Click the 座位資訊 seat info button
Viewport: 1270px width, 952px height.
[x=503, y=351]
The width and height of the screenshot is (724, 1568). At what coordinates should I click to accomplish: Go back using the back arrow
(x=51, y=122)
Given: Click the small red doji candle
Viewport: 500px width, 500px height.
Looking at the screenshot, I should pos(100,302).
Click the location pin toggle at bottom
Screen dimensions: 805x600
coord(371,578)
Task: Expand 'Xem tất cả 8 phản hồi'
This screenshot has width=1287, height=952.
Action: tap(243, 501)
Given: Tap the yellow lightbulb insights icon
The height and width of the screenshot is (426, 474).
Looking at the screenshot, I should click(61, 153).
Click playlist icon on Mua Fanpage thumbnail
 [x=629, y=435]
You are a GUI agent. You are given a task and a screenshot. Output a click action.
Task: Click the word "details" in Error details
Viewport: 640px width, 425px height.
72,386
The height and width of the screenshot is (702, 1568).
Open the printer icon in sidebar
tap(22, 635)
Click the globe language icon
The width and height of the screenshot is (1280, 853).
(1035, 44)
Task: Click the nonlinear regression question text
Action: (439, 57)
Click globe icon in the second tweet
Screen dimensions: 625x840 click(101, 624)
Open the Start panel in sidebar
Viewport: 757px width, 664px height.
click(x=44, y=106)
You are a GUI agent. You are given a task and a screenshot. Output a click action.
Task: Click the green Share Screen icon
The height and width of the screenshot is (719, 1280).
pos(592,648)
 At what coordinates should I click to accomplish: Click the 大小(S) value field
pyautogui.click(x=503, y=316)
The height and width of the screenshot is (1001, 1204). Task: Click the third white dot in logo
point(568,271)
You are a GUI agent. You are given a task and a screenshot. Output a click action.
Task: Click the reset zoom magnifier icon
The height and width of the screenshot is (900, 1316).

================================

Copy the lines of the records above word for word, starting at the line that contains "At what coordinates should I click to accomplish: Click" and continuing through the last line of the records.

 At what coordinates should I click to accomplish: Click the 大小(S) value field
pyautogui.click(x=503, y=316)
The height and width of the screenshot is (1001, 1204). Task: Click the third white dot in logo
point(568,271)
You are a GUI agent. You are given a task and a screenshot. Output a click action.
Task: Click the reset zoom magnifier icon
The height and width of the screenshot is (900, 1316).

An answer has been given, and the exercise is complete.